-------- Excerpted data --------

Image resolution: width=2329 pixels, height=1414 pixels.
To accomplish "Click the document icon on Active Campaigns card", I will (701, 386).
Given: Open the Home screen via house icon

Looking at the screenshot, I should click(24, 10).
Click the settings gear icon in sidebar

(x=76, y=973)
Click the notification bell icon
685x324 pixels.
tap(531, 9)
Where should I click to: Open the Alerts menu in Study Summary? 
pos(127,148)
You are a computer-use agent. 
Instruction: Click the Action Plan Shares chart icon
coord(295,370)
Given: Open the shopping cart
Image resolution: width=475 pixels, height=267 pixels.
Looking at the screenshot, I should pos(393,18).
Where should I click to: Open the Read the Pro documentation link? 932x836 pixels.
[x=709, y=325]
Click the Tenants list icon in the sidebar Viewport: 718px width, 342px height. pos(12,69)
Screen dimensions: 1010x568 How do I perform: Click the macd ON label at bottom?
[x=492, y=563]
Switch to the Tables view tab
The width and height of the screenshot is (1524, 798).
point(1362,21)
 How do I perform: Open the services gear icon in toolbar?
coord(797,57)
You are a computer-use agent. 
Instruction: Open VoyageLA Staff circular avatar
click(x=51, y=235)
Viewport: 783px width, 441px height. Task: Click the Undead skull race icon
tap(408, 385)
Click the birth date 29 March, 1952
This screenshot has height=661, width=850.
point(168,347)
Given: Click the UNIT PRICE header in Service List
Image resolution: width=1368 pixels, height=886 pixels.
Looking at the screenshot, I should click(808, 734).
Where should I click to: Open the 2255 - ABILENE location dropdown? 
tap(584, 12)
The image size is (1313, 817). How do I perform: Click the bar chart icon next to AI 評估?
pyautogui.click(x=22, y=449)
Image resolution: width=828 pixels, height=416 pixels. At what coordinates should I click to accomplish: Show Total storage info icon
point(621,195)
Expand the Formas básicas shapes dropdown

--------

» Assignment:
Repeat only the lines from the one holding "Image resolution: width=475" through the last line of the data.

» Task solution:
Image resolution: width=475 pixels, height=267 pixels.
Looking at the screenshot, I should pos(393,18).
Where should I click to: Open the Read the Pro documentation link? 932x836 pixels.
[x=709, y=325]
Click the Tenants list icon in the sidebar Viewport: 718px width, 342px height. pos(12,69)
Screen dimensions: 1010x568 How do I perform: Click the macd ON label at bottom?
[x=492, y=563]
Switch to the Tables view tab
The width and height of the screenshot is (1524, 798).
point(1362,21)
 How do I perform: Open the services gear icon in toolbar?
coord(797,57)
You are a computer-use agent. 
Instruction: Open VoyageLA Staff circular avatar
click(x=51, y=235)
Viewport: 783px width, 441px height. Task: Click the Undead skull race icon
tap(408, 385)
Click the birth date 29 March, 1952
This screenshot has height=661, width=850.
point(168,347)
Given: Click the UNIT PRICE header in Service List
Image resolution: width=1368 pixels, height=886 pixels.
Looking at the screenshot, I should click(808, 734).
Where should I click to: Open the 2255 - ABILENE location dropdown? 
tap(584, 12)
The image size is (1313, 817). How do I perform: Click the bar chart icon next to AI 評估?
pyautogui.click(x=22, y=449)
Image resolution: width=828 pixels, height=416 pixels. At what coordinates should I click to accomplish: Show Total storage info icon
point(621,195)
Expand the Formas básicas shapes dropdown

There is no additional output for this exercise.